→ The request
Rewrite the data below as a Markdown table with two columns, Row and Data line, giving each nonblank line its own numbered row and leaving out any blank lines.

→ Records to process

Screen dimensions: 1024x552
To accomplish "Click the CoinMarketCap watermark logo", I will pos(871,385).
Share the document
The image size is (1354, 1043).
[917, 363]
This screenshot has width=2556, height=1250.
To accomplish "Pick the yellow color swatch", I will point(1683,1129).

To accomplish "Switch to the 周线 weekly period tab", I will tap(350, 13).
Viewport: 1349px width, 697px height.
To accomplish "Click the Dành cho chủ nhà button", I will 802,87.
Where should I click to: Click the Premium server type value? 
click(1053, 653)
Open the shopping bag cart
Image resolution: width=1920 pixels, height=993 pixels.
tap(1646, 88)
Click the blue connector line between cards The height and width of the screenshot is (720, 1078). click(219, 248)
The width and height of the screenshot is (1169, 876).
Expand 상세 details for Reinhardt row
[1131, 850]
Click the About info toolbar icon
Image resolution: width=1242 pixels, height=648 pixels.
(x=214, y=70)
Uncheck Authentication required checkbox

→ Task solution
| Row | Data line |
|---|---|
| 1 | Screen dimensions: 1024x552 |
| 2 | To accomplish "Click the CoinMarketCap watermark logo", I will pos(871,385). |
| 3 | Share the document |
| 4 | The image size is (1354, 1043). |
| 5 | [917, 363] |
| 6 | This screenshot has width=2556, height=1250. |
| 7 | To accomplish "Pick the yellow color swatch", I will point(1683,1129). |
| 8 | To accomplish "Switch to the 周线 weekly period tab", I will tap(350, 13). |
| 9 | Viewport: 1349px width, 697px height. |
| 10 | To accomplish "Click the Dành cho chủ nhà button", I will 802,87. |
| 11 | Where should I click to: Click the Premium server type value?  |
| 12 | click(1053, 653) |
| 13 | Open the shopping bag cart |
| 14 | Image resolution: width=1920 pixels, height=993 pixels. |
| 15 | tap(1646, 88) |
| 16 | Click the blue connector line between cards The height and width of the screenshot is (720, 1078). click(219, 248) |
| 17 | The width and height of the screenshot is (1169, 876). |
| 18 | Expand 상세 details for Reinhardt row |
| 19 | [1131, 850] |
| 20 | Click the About info toolbar icon |
| 21 | Image resolution: width=1242 pixels, height=648 pixels. |
| 22 | (x=214, y=70) |
| 23 | Uncheck Authentication required checkbox |